WORK TO BE COMPLETED
Pictures aside, repeat every entry exactly.

PROVIDED RECORDS
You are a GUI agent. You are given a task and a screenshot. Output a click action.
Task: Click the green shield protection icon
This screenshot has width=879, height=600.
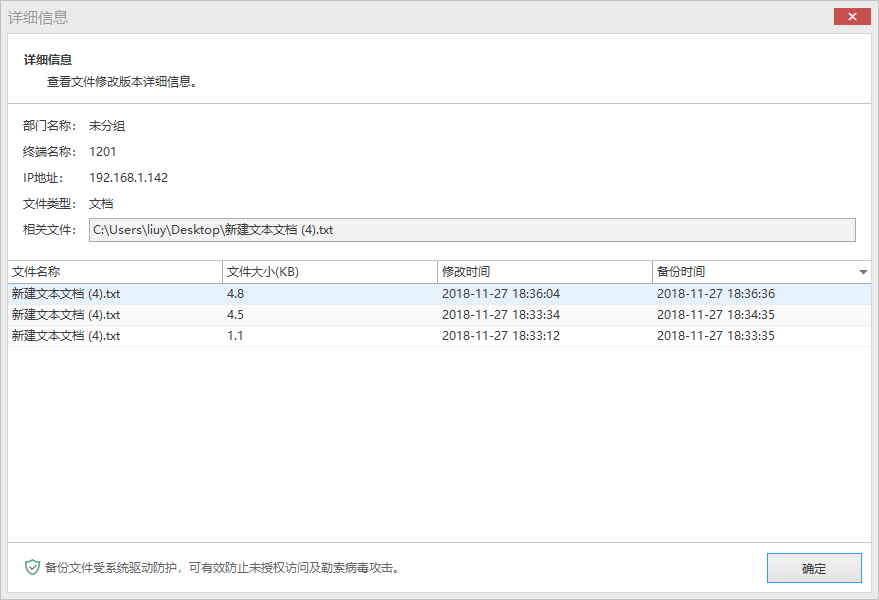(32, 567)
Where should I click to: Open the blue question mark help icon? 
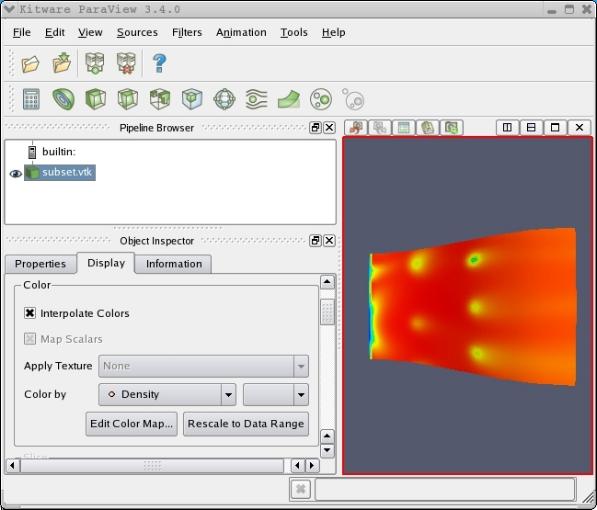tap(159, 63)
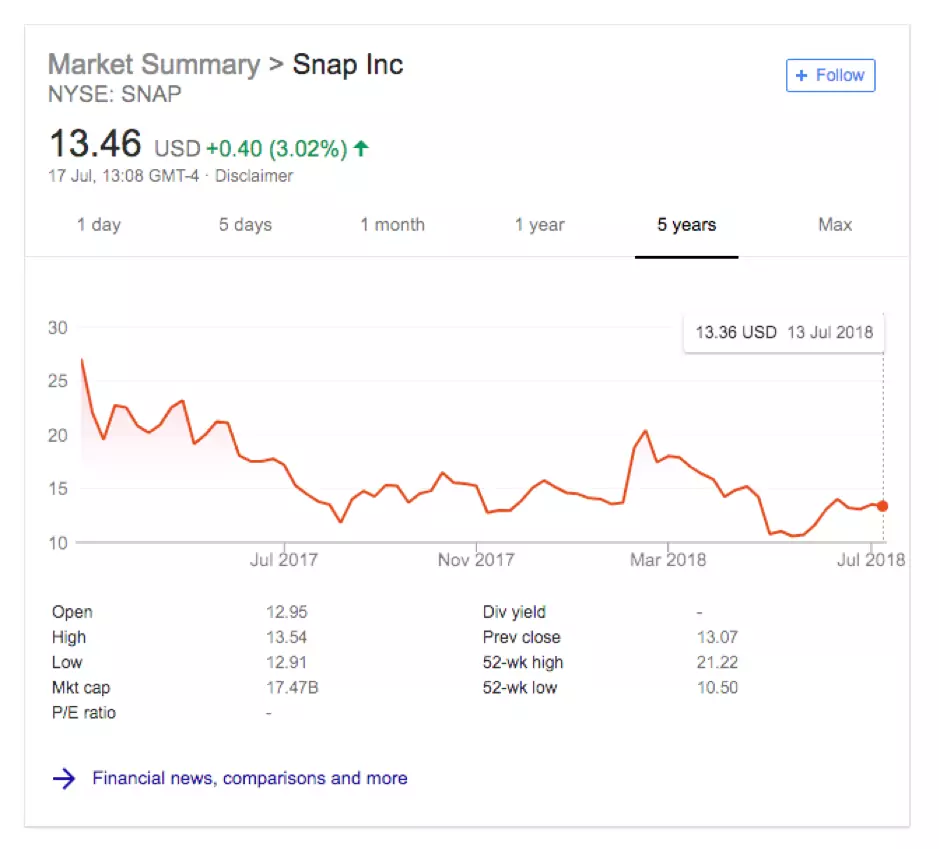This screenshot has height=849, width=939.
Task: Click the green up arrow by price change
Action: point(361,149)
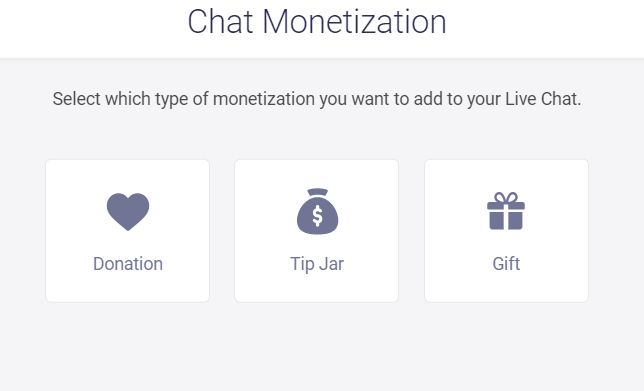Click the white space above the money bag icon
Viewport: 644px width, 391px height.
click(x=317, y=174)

REPLY TO THE EXERCISE
You are a GUI agent. You are given a task and a screenshot. Output a click action.
Task: Click the green shield protection icon
This screenshot has width=879, height=600.
(32, 567)
Where should I click to: Open the blue question mark help icon? 
tap(159, 63)
This screenshot has height=849, width=939.
Task: Click the green up arrow by price change
Action: point(361,149)
Click the white space above the money bag icon
Viewport: 644px width, 391px height.
click(x=317, y=174)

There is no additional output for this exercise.